Required work:
Search the records for "Town". Report every line where it occurs.
[Opening The records section]
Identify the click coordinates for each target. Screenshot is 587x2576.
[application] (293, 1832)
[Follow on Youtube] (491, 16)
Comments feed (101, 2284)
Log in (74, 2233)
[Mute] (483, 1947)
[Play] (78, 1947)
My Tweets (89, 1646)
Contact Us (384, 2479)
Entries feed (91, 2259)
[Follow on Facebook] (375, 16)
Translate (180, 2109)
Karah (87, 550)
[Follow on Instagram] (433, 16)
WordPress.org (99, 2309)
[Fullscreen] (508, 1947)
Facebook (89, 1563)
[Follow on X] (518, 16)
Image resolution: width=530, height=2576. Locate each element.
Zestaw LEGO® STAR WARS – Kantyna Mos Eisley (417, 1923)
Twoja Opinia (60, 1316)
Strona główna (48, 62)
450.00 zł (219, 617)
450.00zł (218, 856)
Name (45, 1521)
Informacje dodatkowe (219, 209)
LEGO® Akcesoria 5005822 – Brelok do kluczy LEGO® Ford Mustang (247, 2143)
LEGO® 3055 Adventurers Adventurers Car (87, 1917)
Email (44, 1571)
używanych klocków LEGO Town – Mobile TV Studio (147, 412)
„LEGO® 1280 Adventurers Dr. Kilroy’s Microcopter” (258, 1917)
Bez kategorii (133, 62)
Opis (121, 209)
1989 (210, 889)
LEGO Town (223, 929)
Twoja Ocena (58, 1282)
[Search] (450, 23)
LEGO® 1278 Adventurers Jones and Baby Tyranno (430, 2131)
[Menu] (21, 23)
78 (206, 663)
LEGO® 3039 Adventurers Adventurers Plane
[Closing The records section]
Written answer:
używanych klocków LEGO Town – Mobile TV Studio (147, 412)
LEGO Town (223, 929)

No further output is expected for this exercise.